Longtemps massivement investi par l’automobile, le Mail renoue aujourd’hui, après une longue phase de travaux, avec sa fonction récréative qui l’avait originellement caractérisée. Construit à la fin du 17e siècle, il est, en effet, à ce moment, conçu comme une promenade, alors extra-muros, pour les milieux aristocratiques et bourgeois. Planté d’arbres, il trace une voie rectiligne, parallèle à la Vilaine, qui ouvre la cité vers l’Ouest. C’est justement la proximité de la Vilaine, qui rend cette zone potentiellement inondable, qui explique, par la suite, les difficultés de la ville à s’étendre dans cette direction tandis que les populations aisées de Rennes vont migrer vers sa partie orientale.
Plus de deux siècles après, au début du 20e siècle, le Mail a conservé cette fonction de large promenade dans modifié. C’est ce que nous montre cette carte postale, éditée par la maison nantaise Vassellier en phototypie, principal mode d’impression pour ce type d’image à dimension industrielle. La prise de vue met en valeur une vaste perspective menant au centre de la ville avec laquelle le Mail communique directement depuis le percement de la muraille urbaine à la fin du 18e siècle.
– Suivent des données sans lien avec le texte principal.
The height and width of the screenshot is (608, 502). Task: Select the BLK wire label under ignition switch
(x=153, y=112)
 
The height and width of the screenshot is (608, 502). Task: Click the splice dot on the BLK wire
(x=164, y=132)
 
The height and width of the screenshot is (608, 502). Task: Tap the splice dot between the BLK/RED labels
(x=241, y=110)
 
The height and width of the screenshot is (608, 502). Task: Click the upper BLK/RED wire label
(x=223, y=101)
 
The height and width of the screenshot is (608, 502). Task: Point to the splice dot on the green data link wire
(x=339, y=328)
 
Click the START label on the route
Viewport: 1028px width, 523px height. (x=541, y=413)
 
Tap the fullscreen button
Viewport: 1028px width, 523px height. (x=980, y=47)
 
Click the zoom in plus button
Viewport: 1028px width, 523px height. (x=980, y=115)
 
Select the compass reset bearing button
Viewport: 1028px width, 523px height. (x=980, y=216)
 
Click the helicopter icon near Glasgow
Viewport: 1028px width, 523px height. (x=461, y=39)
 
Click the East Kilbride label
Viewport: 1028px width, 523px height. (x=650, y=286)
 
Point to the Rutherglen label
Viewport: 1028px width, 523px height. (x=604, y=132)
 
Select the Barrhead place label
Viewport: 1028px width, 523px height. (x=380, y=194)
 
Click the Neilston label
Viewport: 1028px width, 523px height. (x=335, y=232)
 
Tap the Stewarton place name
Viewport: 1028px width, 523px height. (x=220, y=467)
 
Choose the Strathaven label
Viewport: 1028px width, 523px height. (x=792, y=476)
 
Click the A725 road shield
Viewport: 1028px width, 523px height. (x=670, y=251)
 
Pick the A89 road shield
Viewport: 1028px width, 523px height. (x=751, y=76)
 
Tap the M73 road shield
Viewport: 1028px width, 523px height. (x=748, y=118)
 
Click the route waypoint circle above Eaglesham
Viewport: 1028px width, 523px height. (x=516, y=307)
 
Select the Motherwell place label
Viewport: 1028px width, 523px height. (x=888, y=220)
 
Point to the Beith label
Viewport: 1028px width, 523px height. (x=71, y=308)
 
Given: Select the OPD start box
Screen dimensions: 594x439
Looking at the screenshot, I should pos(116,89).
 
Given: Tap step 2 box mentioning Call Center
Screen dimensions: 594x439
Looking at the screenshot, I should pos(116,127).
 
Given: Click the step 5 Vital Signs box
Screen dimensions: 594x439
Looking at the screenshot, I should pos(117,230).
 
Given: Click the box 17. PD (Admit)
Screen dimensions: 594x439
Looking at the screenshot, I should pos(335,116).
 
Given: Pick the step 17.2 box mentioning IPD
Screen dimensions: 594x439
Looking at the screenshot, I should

On distingue tout au bout la croix de la Mission, érigée en février 1817, sous la Restauration, à la suite d’une cérémonie ponctuant une période d’activité missionnaire.
De part et d’autre du Mail, une série d’habitations parfois agrémentées de commerces, à l’instar d’un magasin de confection, au premier plan à gauche, révèle un environnement populaire qui contraste avec les immeubles bourgeois situés derrière la croix de la Mission. Lieu récréatif, le Mail est aussi à cette époque un lieu de circulation, tronçon de la route Paris-Brest. Outre les charrettes et carrioles que l’on distingue ici et là, notamment sur la voie de gauche, on note surtout la présence de rails de chemin de fer. Depuis l’extrême fin du 19e siècle, le Mail est devenu un lieu privilégié du premier réseau des Tramways à vapeur d’Ille-et-Vilaine (TIV), compagnie de chemin de fer secondaire, à voie étroite. La prise de vue ne permet pas néanmoins de distinguer la gare du Mail, cachée par les arbres, à droite de la croix de la Mission. Malgré tout, le Mail a conservé à cette époque sa vocation de promenade comme l’indiquent quelques rares bancs publics et les personnages du premier plan. Deux femmes s’y promènent, en effet, avec des enfants. La première, habillée de manière bourgeoise, tient à la main un enfant très jeune, chaudement vêtu en cette journée d’hiver qu’atteste l’absence de feuillage des deux longues rangées d’arbres qui dessinent la promenade. La seconde, qu’on ne distingue guère, se penche vers le berceau qu’elle est en train de pousser. On peut penser qu’il s’agit là d’une gouvernante ou d’une domestique comme on en retrouve très souvent alors dans les familles bourgeoises. Leur présence semble à l’évidence intriguer voire amuser les enfants qui, visiblement, rentrent de l’école, portant livre et sacoche. On ne sait si leur attitude doit à l’accoutrement du jeune enfant ou s’il est le fruit d’une distance sociale qui se donne soudain à voir dans l’univers de la promenade.